**Task brief:** Keep only the lines that hold the string "computer", filtering out the rest of the entries below.

**Data provided:**
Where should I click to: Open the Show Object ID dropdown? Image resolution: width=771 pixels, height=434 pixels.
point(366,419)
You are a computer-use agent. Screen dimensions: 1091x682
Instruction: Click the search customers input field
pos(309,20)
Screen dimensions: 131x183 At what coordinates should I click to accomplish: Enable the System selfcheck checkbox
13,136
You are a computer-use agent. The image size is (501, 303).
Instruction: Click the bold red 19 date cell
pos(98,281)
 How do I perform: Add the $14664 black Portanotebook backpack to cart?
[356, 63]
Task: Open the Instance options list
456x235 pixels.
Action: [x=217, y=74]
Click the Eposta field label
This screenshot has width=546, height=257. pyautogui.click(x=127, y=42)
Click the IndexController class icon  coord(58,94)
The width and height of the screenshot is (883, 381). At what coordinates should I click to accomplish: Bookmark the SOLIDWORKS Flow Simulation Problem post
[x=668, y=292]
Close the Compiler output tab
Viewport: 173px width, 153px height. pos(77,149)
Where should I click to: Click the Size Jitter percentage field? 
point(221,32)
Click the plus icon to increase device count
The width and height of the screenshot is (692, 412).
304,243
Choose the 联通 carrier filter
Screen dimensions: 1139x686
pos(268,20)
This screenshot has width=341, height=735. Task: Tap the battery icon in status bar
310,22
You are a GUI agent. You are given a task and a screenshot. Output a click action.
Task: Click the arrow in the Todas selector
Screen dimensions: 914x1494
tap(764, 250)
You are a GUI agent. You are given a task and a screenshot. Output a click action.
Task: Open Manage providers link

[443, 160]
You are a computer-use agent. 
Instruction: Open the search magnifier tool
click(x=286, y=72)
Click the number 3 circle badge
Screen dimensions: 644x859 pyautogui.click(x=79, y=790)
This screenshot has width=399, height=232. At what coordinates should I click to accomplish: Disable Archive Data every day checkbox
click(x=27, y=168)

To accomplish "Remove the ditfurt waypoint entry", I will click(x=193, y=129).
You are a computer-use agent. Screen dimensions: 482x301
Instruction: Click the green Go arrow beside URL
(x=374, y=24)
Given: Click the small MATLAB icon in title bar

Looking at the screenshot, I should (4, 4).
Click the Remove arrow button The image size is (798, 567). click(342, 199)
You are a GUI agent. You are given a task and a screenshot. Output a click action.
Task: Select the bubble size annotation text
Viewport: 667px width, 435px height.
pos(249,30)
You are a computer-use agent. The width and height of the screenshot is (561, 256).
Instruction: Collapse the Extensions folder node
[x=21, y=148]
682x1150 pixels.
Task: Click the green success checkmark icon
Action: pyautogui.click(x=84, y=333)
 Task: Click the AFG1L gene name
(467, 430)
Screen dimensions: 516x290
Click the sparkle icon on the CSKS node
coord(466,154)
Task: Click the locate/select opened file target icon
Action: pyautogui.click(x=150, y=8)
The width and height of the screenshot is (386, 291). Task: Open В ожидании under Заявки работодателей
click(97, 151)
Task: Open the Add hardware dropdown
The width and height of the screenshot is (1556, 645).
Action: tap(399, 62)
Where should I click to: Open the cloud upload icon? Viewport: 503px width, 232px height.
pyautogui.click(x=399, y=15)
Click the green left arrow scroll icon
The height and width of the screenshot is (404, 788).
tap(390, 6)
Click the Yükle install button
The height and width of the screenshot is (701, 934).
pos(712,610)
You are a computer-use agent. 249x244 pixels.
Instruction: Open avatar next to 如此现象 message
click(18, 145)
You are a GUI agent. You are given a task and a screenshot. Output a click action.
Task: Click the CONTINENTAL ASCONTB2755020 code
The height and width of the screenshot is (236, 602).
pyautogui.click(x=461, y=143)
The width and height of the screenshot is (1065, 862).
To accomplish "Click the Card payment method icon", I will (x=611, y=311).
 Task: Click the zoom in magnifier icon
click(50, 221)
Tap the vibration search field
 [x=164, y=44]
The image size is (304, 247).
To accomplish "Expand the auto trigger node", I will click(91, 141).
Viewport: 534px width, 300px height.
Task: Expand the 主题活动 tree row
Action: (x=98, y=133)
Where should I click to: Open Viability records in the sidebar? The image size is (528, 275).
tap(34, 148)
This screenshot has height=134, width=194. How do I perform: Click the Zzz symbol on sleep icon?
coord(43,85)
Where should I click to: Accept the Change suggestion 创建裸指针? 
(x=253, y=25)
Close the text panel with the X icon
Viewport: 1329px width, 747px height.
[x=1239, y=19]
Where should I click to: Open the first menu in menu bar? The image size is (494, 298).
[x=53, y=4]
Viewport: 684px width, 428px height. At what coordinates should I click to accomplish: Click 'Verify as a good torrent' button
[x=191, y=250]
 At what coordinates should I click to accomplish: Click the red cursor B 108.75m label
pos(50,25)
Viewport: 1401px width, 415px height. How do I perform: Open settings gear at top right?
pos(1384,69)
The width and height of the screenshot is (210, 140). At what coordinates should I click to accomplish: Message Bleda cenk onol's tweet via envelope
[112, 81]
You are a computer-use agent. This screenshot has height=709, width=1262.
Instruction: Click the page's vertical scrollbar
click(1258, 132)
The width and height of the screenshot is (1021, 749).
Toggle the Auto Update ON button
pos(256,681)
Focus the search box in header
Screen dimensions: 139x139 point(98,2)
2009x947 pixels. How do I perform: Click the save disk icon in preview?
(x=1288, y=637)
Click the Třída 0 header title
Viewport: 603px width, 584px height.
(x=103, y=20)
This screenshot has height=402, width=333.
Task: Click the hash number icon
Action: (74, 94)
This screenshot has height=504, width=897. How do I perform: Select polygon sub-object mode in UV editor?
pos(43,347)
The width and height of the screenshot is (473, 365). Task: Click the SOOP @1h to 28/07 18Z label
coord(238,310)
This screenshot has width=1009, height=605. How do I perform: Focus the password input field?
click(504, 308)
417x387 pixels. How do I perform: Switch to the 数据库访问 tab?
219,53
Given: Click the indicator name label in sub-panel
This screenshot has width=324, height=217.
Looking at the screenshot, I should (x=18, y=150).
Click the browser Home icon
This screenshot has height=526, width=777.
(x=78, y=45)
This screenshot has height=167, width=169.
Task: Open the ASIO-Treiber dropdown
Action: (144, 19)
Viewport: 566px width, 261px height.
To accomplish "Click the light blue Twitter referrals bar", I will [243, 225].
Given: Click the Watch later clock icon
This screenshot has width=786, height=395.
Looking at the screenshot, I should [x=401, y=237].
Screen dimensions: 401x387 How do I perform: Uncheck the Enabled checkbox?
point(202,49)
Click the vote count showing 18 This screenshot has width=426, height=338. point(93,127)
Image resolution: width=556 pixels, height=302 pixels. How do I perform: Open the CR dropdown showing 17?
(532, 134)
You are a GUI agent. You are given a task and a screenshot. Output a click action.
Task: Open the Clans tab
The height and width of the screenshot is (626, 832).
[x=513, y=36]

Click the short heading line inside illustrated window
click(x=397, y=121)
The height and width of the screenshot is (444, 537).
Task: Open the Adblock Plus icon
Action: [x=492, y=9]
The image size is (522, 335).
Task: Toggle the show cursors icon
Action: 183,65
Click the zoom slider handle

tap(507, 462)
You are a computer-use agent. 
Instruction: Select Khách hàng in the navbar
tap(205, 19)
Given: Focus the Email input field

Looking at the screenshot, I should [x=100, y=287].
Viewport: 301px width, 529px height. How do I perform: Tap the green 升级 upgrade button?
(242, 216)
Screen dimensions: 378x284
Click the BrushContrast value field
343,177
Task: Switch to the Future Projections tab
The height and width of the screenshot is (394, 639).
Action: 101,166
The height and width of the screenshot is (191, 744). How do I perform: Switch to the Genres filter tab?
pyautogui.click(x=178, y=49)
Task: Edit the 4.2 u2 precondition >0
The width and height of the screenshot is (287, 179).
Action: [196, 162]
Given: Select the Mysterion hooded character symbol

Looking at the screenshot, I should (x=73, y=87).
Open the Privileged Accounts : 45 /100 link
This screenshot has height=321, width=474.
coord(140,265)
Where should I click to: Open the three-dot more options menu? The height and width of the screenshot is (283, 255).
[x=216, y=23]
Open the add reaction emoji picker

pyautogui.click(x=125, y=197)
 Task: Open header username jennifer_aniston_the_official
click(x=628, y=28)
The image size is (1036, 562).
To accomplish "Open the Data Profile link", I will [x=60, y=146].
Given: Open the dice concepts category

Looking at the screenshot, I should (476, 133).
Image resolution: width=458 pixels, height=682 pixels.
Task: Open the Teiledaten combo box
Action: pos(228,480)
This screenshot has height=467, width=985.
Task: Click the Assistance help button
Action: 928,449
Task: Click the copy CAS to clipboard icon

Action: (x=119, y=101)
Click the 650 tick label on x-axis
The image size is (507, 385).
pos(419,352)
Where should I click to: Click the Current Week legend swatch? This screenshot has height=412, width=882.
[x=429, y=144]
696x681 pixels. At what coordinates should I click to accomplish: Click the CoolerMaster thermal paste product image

**Your response:**
You are a computer-use agent. Screen dimensions: 1091x682
You are a computer-use agent. The image size is (501, 303).
You are a computer-use agent. 
You are a computer-use agent. Screen dimensions: 482x301
You are a computer-use agent. The width and height of the screenshot is (561, 256).
You are a computer-use agent. 249x244 pixels.
You are a computer-use agent. This screenshot has height=709, width=1262.
You are a computer-use agent. 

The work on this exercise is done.